Ehsan Malekzadeh, président du conseil d’administration de l’Association des entreprises de transport international du régime iranien, a signalé une importante accumulation de marchandises importées dans les ports régionaux, précisant qu’environ 20 000 conteneurs appartenant à l’Iran sont actuellement bloqués dans les ports pakistanais, faute de disposer pour l’instant d’une voie de transit stable et économique pour les acheminer vers le pays.
Dans une interview accordée à l’agence de presse étatique Mehr, M. Malekzadeh a évoqué la situation consécutive à la récente guerre, déclarant que certaines marchandises en cours d’acheminement vers l’Iran avaient été déchargées dans les premiers ports de transit jugés sûrs, en raison des conditions de guerre et des réglementations internationales en matière de transport maritime. Selon lui, cette situation a eu pour conséquence le blocage de cargaisons iraniennes dans des ports tels que Karachi, Jebel Ali, Khor Fakkan, Djeddah, ainsi que dans plusieurs ports en Inde.
Il a ajouté que, dans le cas spécifique du Pakistan, et en raison des lois nationales ainsi que des restrictions internationales, aucune voie sécurisée et clairement définie n’a encore pu être établie pour transférer ce volume de conteneurs vers l’Iran.
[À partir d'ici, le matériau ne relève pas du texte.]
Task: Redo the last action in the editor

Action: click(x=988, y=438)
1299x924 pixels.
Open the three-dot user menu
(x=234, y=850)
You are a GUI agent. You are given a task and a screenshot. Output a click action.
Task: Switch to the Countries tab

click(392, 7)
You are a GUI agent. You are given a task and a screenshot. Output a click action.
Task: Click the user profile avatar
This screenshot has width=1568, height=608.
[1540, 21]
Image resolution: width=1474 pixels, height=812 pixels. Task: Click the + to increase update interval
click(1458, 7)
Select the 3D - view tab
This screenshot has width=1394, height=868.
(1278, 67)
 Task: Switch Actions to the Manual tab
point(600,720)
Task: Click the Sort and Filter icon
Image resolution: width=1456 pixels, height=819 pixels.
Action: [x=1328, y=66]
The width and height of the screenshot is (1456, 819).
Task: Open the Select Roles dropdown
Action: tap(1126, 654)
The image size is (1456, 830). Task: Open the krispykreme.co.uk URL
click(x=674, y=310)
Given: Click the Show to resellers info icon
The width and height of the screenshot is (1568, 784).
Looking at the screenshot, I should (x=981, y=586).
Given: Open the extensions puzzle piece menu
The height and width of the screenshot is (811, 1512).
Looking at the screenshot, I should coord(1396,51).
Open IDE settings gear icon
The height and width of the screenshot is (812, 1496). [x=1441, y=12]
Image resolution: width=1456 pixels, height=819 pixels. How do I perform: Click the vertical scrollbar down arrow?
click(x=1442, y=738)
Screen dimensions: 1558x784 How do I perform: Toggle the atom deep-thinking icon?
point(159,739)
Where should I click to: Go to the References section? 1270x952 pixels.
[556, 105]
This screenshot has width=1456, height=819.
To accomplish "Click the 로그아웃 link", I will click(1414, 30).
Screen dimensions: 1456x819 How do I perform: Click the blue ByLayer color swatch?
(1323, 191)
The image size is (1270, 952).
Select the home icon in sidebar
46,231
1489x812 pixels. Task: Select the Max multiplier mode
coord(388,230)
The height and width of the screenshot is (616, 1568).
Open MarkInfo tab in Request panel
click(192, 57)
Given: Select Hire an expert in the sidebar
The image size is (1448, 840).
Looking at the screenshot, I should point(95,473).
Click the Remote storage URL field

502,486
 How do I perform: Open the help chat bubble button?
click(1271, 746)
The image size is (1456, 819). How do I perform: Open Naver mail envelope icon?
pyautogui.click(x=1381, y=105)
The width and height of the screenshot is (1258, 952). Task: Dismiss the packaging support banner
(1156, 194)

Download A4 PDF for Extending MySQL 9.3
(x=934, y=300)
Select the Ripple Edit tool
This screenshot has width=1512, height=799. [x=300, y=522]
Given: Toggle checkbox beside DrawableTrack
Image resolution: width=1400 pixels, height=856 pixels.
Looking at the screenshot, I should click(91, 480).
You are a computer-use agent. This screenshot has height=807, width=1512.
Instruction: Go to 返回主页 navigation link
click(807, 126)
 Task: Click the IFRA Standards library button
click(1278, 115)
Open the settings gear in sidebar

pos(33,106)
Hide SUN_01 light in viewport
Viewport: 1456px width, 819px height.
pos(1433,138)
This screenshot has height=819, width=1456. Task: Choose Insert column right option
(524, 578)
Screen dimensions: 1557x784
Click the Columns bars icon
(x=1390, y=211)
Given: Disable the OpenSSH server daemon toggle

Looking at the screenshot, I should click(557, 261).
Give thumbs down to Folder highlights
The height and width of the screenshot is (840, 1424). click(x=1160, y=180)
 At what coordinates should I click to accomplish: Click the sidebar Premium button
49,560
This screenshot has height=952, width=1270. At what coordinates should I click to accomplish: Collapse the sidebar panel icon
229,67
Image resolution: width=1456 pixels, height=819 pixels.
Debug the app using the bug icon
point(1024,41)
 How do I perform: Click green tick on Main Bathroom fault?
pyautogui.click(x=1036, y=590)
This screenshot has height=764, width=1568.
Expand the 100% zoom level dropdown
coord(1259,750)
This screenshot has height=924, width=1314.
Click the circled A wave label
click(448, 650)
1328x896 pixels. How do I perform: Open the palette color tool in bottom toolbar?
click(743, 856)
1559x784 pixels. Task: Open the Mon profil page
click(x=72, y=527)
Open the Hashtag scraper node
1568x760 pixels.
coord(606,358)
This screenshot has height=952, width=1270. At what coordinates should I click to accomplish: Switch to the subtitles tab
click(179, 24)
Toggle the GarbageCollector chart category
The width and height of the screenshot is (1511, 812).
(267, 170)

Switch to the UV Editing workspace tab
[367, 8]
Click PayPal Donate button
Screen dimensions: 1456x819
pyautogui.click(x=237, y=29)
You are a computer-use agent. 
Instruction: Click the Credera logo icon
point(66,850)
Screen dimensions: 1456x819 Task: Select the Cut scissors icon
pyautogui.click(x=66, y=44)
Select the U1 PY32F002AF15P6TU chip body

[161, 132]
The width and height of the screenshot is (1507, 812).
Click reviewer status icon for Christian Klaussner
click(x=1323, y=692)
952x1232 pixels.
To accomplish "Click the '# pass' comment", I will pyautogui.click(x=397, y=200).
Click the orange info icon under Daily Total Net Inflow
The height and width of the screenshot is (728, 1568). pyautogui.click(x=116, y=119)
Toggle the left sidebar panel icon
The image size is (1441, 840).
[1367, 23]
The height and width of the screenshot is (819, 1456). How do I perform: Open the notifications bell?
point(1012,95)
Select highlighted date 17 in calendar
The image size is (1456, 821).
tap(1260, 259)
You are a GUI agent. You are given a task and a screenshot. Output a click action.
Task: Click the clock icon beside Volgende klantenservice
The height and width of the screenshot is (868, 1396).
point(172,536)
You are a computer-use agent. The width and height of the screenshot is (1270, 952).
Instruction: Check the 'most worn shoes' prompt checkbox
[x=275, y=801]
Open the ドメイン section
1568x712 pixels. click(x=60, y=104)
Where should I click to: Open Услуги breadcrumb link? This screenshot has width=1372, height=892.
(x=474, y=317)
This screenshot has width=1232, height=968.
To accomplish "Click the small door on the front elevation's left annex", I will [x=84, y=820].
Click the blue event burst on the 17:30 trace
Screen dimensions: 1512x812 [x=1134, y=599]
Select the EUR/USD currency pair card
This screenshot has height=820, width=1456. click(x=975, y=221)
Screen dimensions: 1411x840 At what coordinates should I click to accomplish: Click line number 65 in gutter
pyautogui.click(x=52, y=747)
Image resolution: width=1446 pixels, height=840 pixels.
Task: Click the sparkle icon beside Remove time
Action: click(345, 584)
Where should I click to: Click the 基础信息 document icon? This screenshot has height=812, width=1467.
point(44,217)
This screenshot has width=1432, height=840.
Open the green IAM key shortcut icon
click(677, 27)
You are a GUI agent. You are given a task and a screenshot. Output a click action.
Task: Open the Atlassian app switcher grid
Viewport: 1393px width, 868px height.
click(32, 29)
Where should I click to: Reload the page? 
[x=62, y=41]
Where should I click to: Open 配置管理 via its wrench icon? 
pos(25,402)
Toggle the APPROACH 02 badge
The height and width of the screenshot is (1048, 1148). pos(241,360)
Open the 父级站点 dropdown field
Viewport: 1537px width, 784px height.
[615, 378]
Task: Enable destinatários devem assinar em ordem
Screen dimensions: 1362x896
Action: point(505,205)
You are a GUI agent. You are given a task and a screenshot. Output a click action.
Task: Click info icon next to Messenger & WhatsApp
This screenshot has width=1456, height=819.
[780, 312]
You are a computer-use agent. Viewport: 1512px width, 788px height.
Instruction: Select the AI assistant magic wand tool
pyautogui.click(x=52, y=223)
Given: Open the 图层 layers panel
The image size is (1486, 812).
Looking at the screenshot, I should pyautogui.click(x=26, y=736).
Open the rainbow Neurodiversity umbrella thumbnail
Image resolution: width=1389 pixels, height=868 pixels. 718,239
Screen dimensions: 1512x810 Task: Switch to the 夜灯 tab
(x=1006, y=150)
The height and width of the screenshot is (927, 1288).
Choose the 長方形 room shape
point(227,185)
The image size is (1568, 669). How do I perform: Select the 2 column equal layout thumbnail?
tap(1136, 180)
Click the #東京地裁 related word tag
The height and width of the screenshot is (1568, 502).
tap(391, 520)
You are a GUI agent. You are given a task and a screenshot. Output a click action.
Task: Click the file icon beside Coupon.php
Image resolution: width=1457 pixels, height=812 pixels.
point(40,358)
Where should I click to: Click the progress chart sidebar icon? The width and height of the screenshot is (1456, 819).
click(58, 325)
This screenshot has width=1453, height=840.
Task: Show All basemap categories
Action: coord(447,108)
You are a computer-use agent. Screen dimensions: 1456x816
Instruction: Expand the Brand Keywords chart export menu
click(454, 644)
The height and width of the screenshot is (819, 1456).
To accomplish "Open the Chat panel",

Toujours selon lui, aux Émirats arabes unis également — bien qu’une part importante des marchandises ait été déchargée au port de Jebel Ali —, les restrictions et les coûts élevés ont empêché leur transfert direct vers l’Iran ; seul un nombre limité de cargaisons a pu entrer dans le pays en transitant par Oman et l’Irak.
M. Malekzadeh a averti que si la situation actuelle perdurait, bon nombre de ces cargaisons risquaient d’être considérées comme des marchandises abandonnées, en particulier au Pakistan, où la période de stockage est limitée à 60 jours. Il a également signalé une forte hausse des frais de surestaries, de stockage et des coûts liés aux « risques de guerre », ce qui exerce une pression considérable sur les importateurs et, in fine, sur les consommateurs.
Évoquant les efforts déployés pour résoudre cette crise, M. Malekzadeh a indiqué que l’Association iranienne du transport international était en pourparlers avec les institutions nationales, les pays voisins et les ambassades afin d’établir des voies de transport stables.
Dans une autre partie de son intervention, il a souligné les problèmes structurels affectant la flotte de transport du pays, précisant que les restrictions entravant la modernisation de cette flotte, les difficultés rencontrées par les chauffeurs iraniens pour obtenir des visas, ainsi que l’incapacité de certains camions nationaux à satisfaire aux normes internationales, figurent parmi les principaux obstacles au commerce extérieur de l’Iran. Selon lui, bien qu’environ 500 000 camions soient en circulation dans le pays, une part importante du parc reste obsolète ; par ailleurs, les camions fabriqués ou assemblés localement ne répondent, pour la plupart, pas aux normes requises pour circuler sur les routes européennes.
Malekzadeh a conclu en soulignant que, sans une restructuration du parc de transport et la levée des obstacles au transport international, le coût du commerce extérieur de l’Iran continuerait d’augmenter.